In August 2011, Telecom Corp. of New Zealand (TCNZ) announced it will proceed with the structural separation (the "demerger") of its existing business into two new and separate, publicly listed businesses, "New Telecom" (the retail organisation) and "New Chorus" (the infrastructure business)[3]. The demerger is expected to be completed by the end of 2011, subject to shareholder and court approval. TCNZ expects the separation will ease regulation and it clears the way for New Chorus to play an important role in the New Zealand Government’s Ultra-Fast Broadband (UFB) Initiative, a fibre-to-the-premise network that is intended to reach 75% of New Zealanders by the end of 2019. 

Australia is heading to de-facto structural separation by de-commissioning its copper and HFC cable networks as the government-owned NBN Co. rolls-out its fibre-to-the-premise (FTTP) network. It was forced by legislation in late 2010 to choose either voluntary structural separation or mandatory functional separation. The latter would cost over A$1billion to implement and is coupled with the threat to prohibit Telstra from participating in the Digital Dividend spectrum auction.  By choosing voluntary structural separation, Telstra will gain revenues from leasing its assets to NBN Co. and as it migrates its customers to the FTTP network.

With exception of the AT&T, these examples of structural separation are recent. The effects have yet to be observed.

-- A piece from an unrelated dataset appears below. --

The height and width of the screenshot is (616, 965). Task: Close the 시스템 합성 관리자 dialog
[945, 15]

[1] The EU says “The Commission proposes to give all national regulators the possibility of imposing functional separation, if they, on the basis of a sound market analysis, deem it necessary to tackle important competition problems, taking due account of the principle of proportionality and of the effect on investments by incumbents and new market entrants. Functional separation should only be used when all other regulatory tools have proved to be inadequate. To be imposed, functional separation requires the approval of the Commission and needs to take into account the effect on investment by the incumbent as well as by new market entrants.”  From Frequently Asked Questions, 13 Nov 2007

[2] Since 1996, the original 7 RBOCs have merged into just 3: AT&T Inc. (Southwestern Bell, Ameritech, Pacific Telesis and BellSouth), Verizon (Bell Atlantic and NYNEX) and Century Link (US West). The vertical separation of 1984 was partially reversed with the acquisition of long-distance operators AT&T and MCI Worldcom by SBC and Verizon respectively. US authorities were relaxed about this consolidation because cable companies had started to offer telephony and where call/carrier selection was available on the local fixed copper networks.

[3] The Commerce Commission publishes a register of Chorus’s customers at  The register of non-retail users is an obligation under the 2011 amendments to the Telecommunications Act. Since separation Chorus is forbidden from selling services to retail customers and it cannot supply services to a company if that business or a related business consumes 25% or more of the supplied service.